電験合格者に聞く

インタビュー

仕事の幅 広げる資格/勉強に慣れ気力も充実

 

合田さんが勤務する伊勢サービスセンターは、総勢9人の社員がいます。近隣の太陽光発電所約30カ所の管理がセンターの主な業務です。太陽のエネルギーを無駄なく電気に変えるため、天気によって変動する発電量を確認したり設備に故障がないか点検したりして事業者様に報告しています。

 

合田さんは2023年1月にスマートエナジーに入社し、伊勢サービスセンターに配属されました。元は機械工学を専攻して電気とあまり縁がなかったそうですが、その2年前に合格した電験3種の資格を生かして「電気に関わる仕事をしたい」と転職を決意。太陽光パネルの点検や報告書の作成から始めて、先輩の電気技術者による毎月の点検に同行して変圧器や遮断器などの電気設備を点検する業務を徐々に覚えてきました。

 

発電所を停電させて日頃は触れない設備を詳しく調べる年次点検は1年から3年に1回程度と、回数は限られます。

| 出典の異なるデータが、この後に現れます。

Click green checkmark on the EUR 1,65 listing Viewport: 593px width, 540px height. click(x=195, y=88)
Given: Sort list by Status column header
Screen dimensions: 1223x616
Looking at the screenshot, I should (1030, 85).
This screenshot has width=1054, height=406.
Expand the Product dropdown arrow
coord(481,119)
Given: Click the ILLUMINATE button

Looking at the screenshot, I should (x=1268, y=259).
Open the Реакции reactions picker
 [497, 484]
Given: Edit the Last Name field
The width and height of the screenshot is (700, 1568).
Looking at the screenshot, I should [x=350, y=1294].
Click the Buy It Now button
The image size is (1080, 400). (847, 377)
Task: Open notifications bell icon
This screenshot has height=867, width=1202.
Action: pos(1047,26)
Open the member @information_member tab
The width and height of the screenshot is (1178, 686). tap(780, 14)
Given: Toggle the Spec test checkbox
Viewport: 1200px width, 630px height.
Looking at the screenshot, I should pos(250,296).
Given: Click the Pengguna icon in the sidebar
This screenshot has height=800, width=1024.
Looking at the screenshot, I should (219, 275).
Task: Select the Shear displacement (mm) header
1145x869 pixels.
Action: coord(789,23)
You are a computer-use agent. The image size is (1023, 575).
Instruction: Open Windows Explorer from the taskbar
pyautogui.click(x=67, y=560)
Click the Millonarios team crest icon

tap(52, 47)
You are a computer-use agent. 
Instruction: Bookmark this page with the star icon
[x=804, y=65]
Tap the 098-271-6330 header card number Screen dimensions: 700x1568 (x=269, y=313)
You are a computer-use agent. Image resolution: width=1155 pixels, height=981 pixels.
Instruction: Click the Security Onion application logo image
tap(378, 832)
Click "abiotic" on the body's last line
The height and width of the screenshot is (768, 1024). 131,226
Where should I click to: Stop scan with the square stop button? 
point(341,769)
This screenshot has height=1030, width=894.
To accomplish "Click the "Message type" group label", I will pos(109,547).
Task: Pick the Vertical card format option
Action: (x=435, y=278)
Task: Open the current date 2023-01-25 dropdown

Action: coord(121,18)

合田さんは他のサービスセンターの年次点検にも参加し、経験を積んできました。

 

「電気技術者として知識を深めたい」との思いから2023年8月に電験2種を初めて受験し、1次試験4科目すべてに合格。11月の2次試験も突破しました。電験2種の有資格者は、出力5000キロワット以上の大きな太陽光発電所の電気主任技術者に選任されるなど活躍する範囲が広がります。

電気の道を歩んだ契機/資格取得後の心境

 

合田さんが電気の道に進んだきっかけは、入社前に勤務していた食品工場での経験でした。200ボルトや400ボルトの低圧の機械を運転するために時々図面を見ることはあったものの「電験という資格があるのも知らなかった」。職場が資格取得に報奨金を出しており、電気工事士資格を所有していた後輩に「電験という難易度の高い資格がある」と教えてもらいました。「せっかく勉強するならしっかりやりたい」と、より難易度の高い電験3種の勉強に着手。半年後の2020年の試験で理論に科目合格。21年には残り3科目に合格し、資格に必要な計4科目を制覇しました。

 

電験3種の合格には数百時間から1000時間の勉強が必要とされますが、意外にも「毎日机に向かう強い意志はなかった」といいます。当時は、3歳と5歳の息子さんが遊びたい盛りで、なかなか勉強する時間が取れなかったそうです。三交代勤務で夜遅く帰った日に、電験を解説する動画を見たり参考書を読んだりして時間を確保。車で通勤する時間も、動画の音声に耳を傾けました。その後も電気の勉強を続け、エネルギー管理士電気分野に22年と23年の2回で、合格を果たしました。

 

スマートエナジーに入社し、電験2種にも合格した合田さん。今年1月には、サービスセンター長に就任し、管内の発電所の報告書取りまとめやセンター員の労務管理など管理職としても奔走しています。「試験で学んだ知識に、技量が追い付くよう努力しています。使用前自己確認や保護継電器試験など、できる作業を増やしたい」「勉強が習慣になると、『頑張っている』という気持ちが湧き出て、モチベーションも上がります」と、仕事にもプラスに働いているようです。

 

会社では、後に続く合格者輩出を目指しています。
「勉強は、気持ちが乗らない時は無理をしない。でも1日1分でも取り組んで、習慣化することが大事。勉強がつらいときもあるので、職場で資格取得を後押ししてくれればうれしい」と合田さんも期待を寄せています。